R in GRASS in batch mode
Run the following script with
R CMD BATCH batch.R
library(rgrass)
library(terra)
# initialisation of GRASS in the North Carolina sample dataset
initGRASS(gisBase = "/usr/lib64/grass82",
home = tempdir(),
gisDbase = "/home/veroandreo/grassdata/",
location = "nc_spm_08_grass7",
mapset = "user1",
override = TRUE)
# set region to default
system("g.region -dp")
# verify
gmeta()
# read data into R
ncdata <- read_RAST("geology_30m", cat=TRUE)
# summary of geology map
summary(ncdata$geology_30m)
proc.time()
The result is (shorted here):
cat batch.Rout
R version 4.1.3 (2022-03-10) -- "One Push-Up"

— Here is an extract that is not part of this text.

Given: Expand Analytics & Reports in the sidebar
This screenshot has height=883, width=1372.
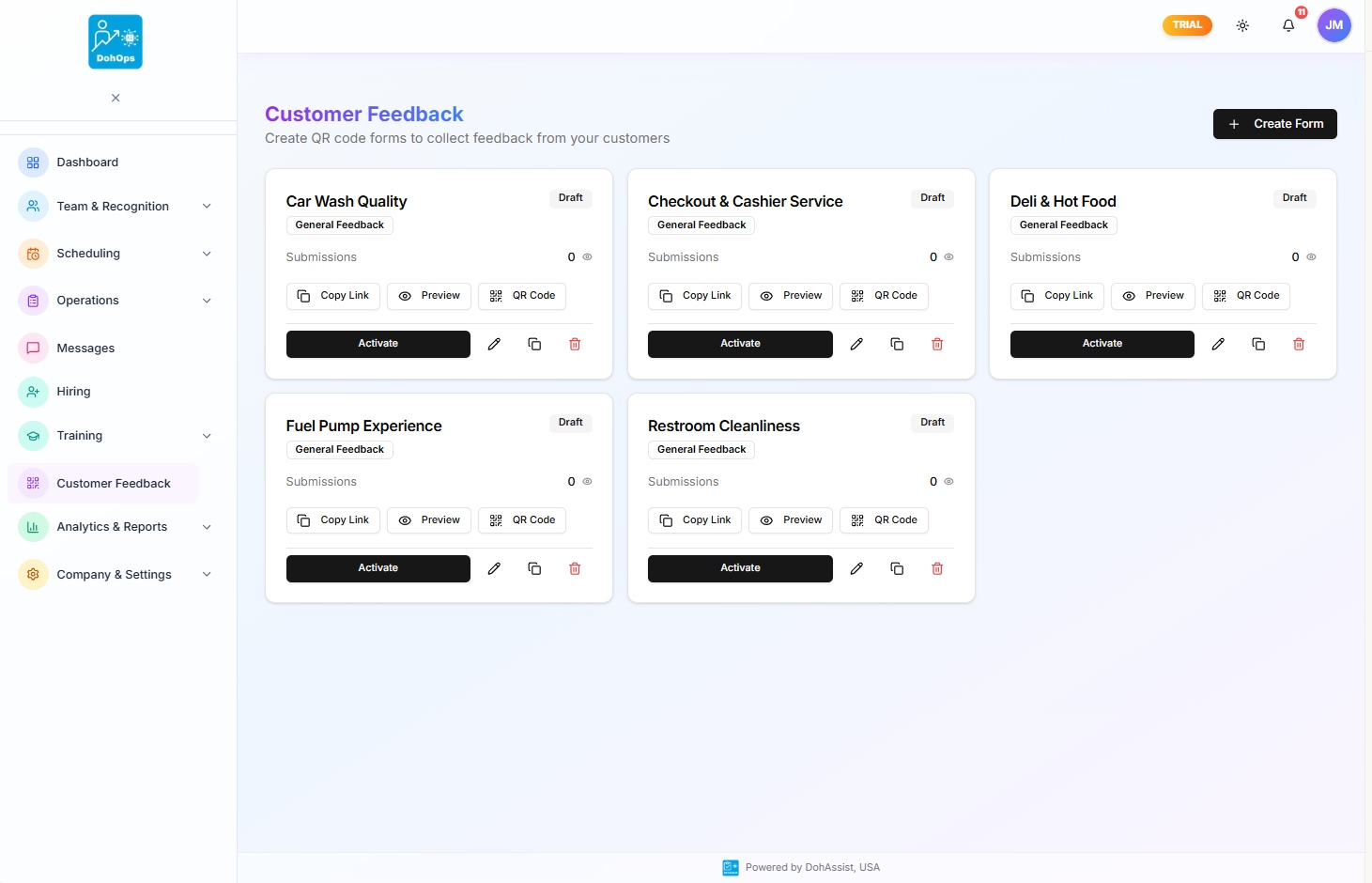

Copyright (C) 2022 The R Foundation for Statistical Computing
Platform: x86_64-redhat-linux-gnu (64-bit)
> library(rgrass)
Loading required package: XML
GRASS GIS interface loaded with GRASS version: (GRASS not running)
> library(terra)
terra 1.7.23
> # initialisation of GRASS in the North Carolina sample dataset
> initGRASS(gisBase = "/usr/lib64/grass82",
+ home = tempdir(),
+ gisDbase = "/home/veroandreo/grassdata/",
+ location = "nc_spm_08_grass7",
+ mapset = "user1",
+ override = TRUE)
gisdbase /home/veroandreo/grassdata/
location nc_spm_08_grass7
mapset user1
rows 620
columns 1630
north 320000
south 10000
west 120000
east 935000
nsres 500
ewres 500
projection:
PROJCRS["NAD83(HARN) / North Carolina",
BASEGEOGCRS["NAD83(HARN)",
DATUM["NAD83 (High Accuracy Reference Network)",
ELLIPSOID["GRS 1980",6378137,298.257222101,
> # set region to default
> system("g.region -dp")
projection: 99 (Lambert Conformal Conic)
zone: 0
datum: nad83
ellipsoid: a=6378137 es=0.006694380022900787
north: 320000
south: 10000
west: 120000
east: 935000
nsres: 500
ewres: 500
rows: 620
cols: 1630
cells: 1010600
> gmeta()
gisdbase /home/veroandreo/grassdata/
location nc_spm_08_grass7
mapset user1
rows 620
columns 1630
north 320000
south 10000
west 120000
east 935000
nsres 500
ewres 500
projection:
PROJCRS["NAD83(HARN) / North Carolina",
BASEGEOGCRS["NAD83(HARN)",
DATUM["NAD83 (High Accuracy Reference Network)",
ELLIPSOID["GRS 1980",6378137,298.257222101,
LENGTHUNIT["metre",1]]],
...
...
BBOX[33.83,-84.33,36.59,-75.38]],
ID["EPSG",3358]]
...
> ncdata <- read_RAST("elev_state_500m")
...
r.out.gdal complete. File </home/veroandreo/tmp/RtmpoA1IKV/file2844e28321574.grd> created.
> summary(ncdata)
file2844e28321574
Min. : -6.47
1st Qu.: 14.36
Median : 86.55
Mean : 214.55
3rd Qu.: 252.66
Max. :1878.39
NA's :46188
> proc.time()
user system elapsed
15.574 1.275 16.998
Troubleshooting
Running out of disk space
Linux: A common issue is that /tmp/ is used for temporary files albeit being often a small partition. To change that to a larger directory, you may add to your $HOME/.bashrc the entry:
# change TMP directory of R (note: of course also another directory than suggested here is fine)
mkdir -p $HOME/tmp
export TMP=$HOME/tmp
The drawback of this approach is that on modern Linux systems the /tmp/ is a fast RAM disk (based on tempfs) while HOME directories are often on slower spinning disks (unless you have a SSD drive). At least you no longer run out of disk space easily.